- _ASSIGNED TASK_: Leaving out the pictures, write out exactly each line from the line with "Open the Vorgängerversionen tab" through the close of the listing below.

- _GIVEN RECORDS_:
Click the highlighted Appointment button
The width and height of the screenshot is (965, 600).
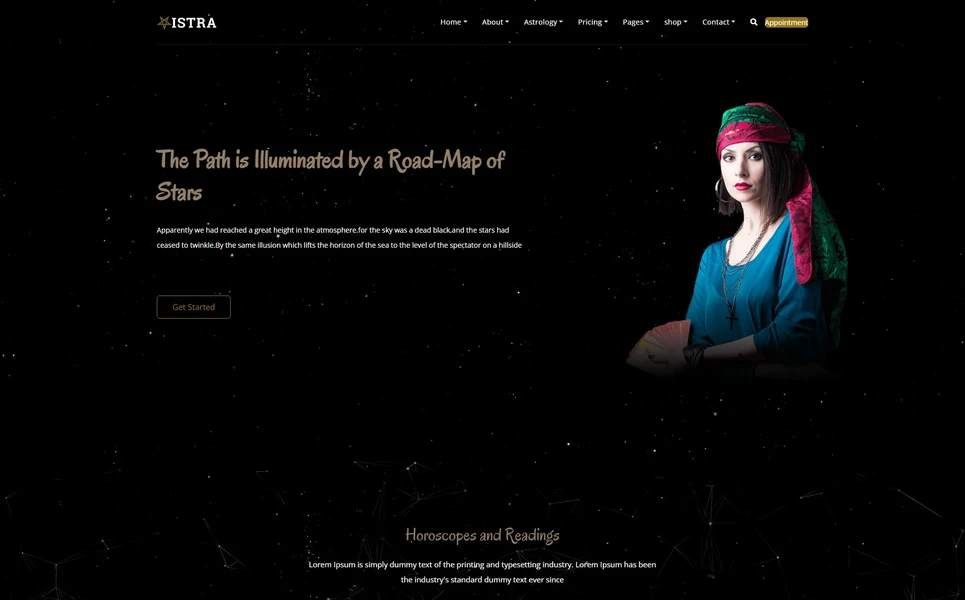786,21
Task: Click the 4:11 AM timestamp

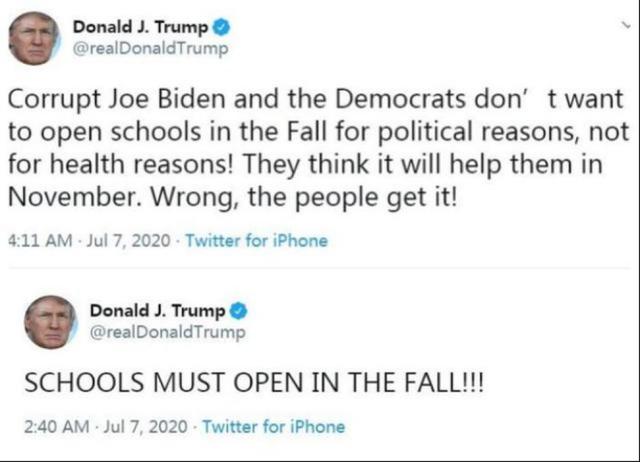Action: 40,240
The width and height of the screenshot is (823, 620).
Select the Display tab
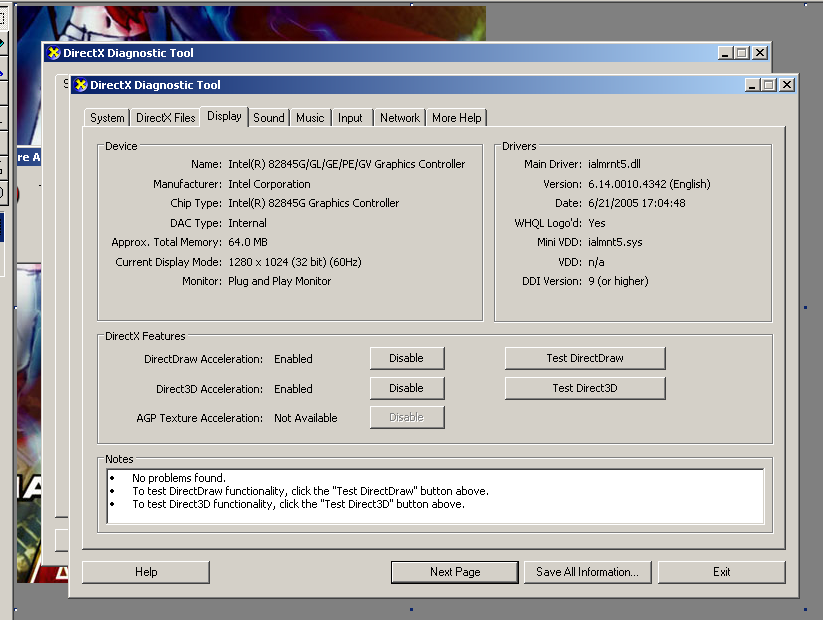click(x=224, y=116)
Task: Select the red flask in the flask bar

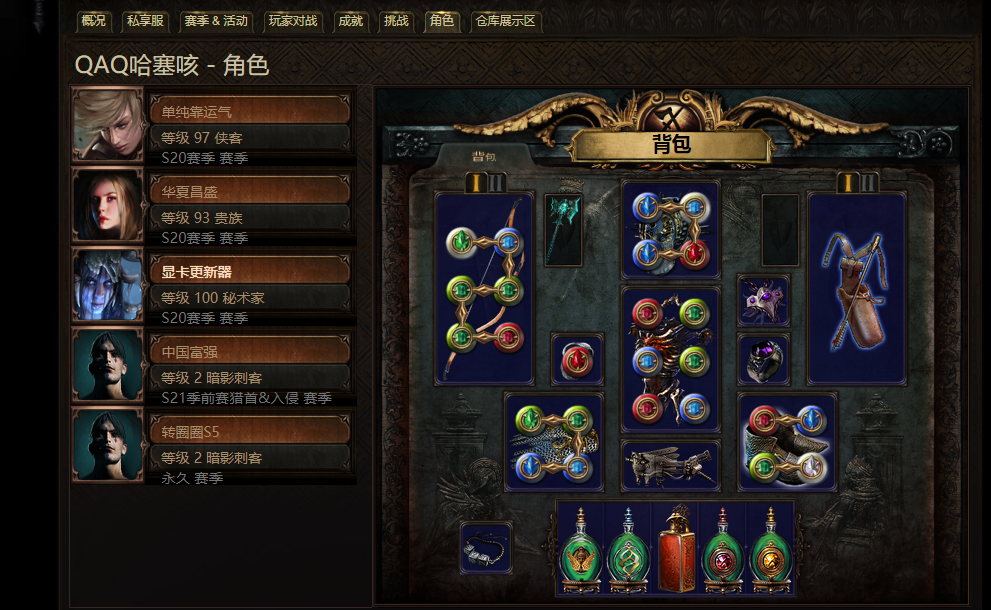Action: (676, 549)

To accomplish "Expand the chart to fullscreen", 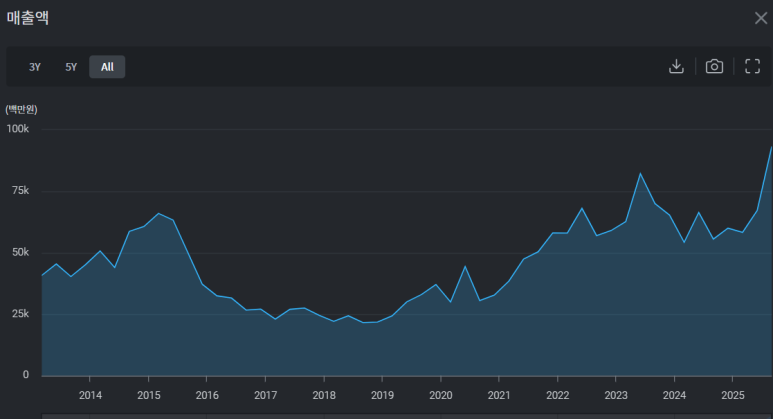I will click(x=753, y=67).
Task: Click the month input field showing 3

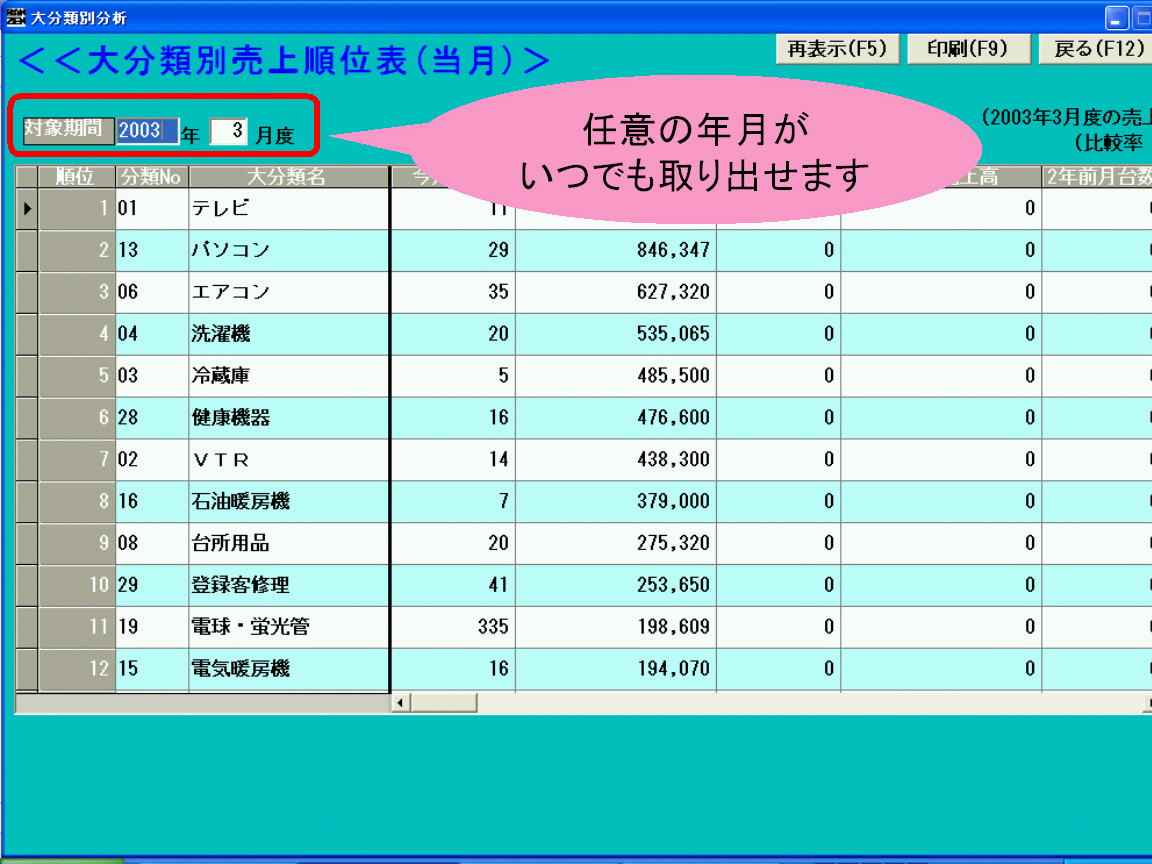Action: (229, 131)
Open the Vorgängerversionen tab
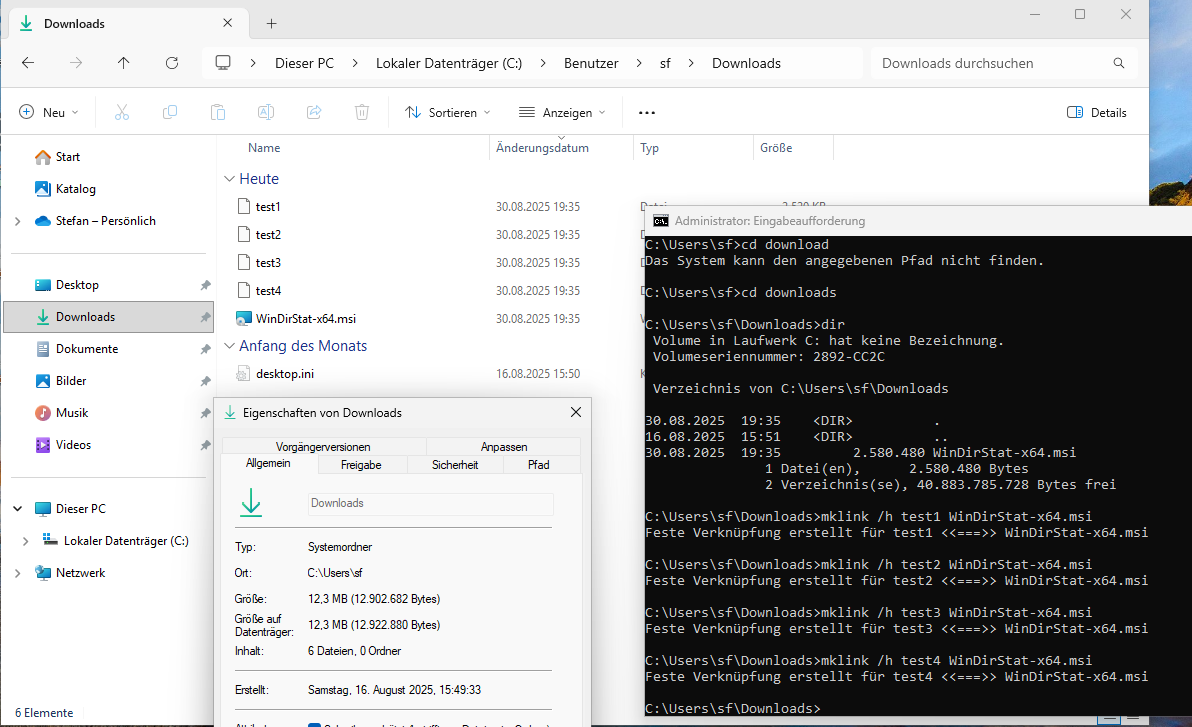 323,447
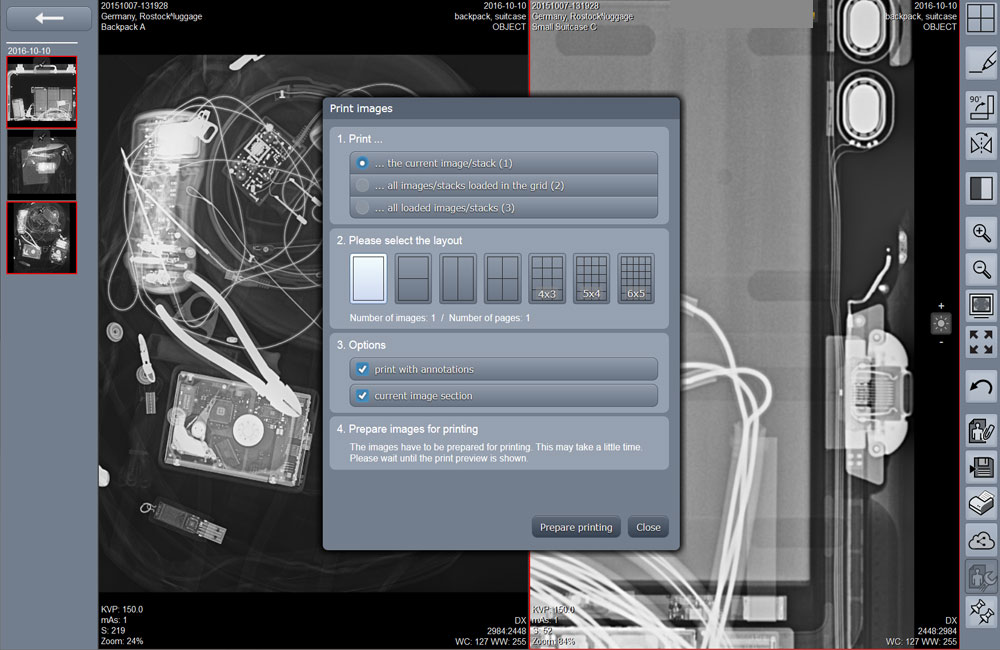Image resolution: width=1000 pixels, height=650 pixels.
Task: Uncheck current image section
Action: (x=362, y=395)
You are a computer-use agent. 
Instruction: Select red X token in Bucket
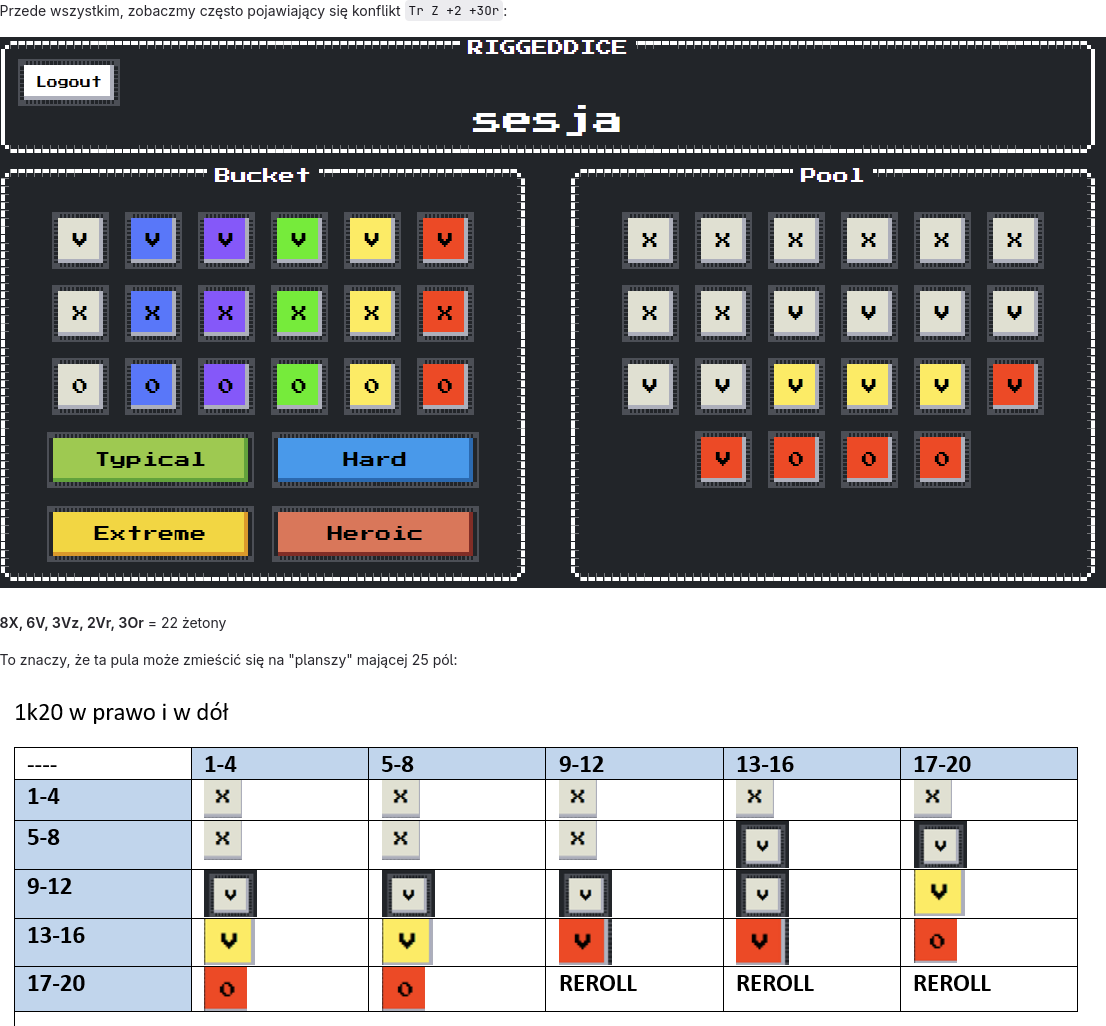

- _SOLVED EXERCISE_:
Open the Vorgängerversionen tab
 323,447
Image resolution: width=1000 pixels, height=650 pixels.
Task: Uncheck current image section
Action: (x=362, y=395)
You are a computer-use agent. 
Instruction: Select red X token in Bucket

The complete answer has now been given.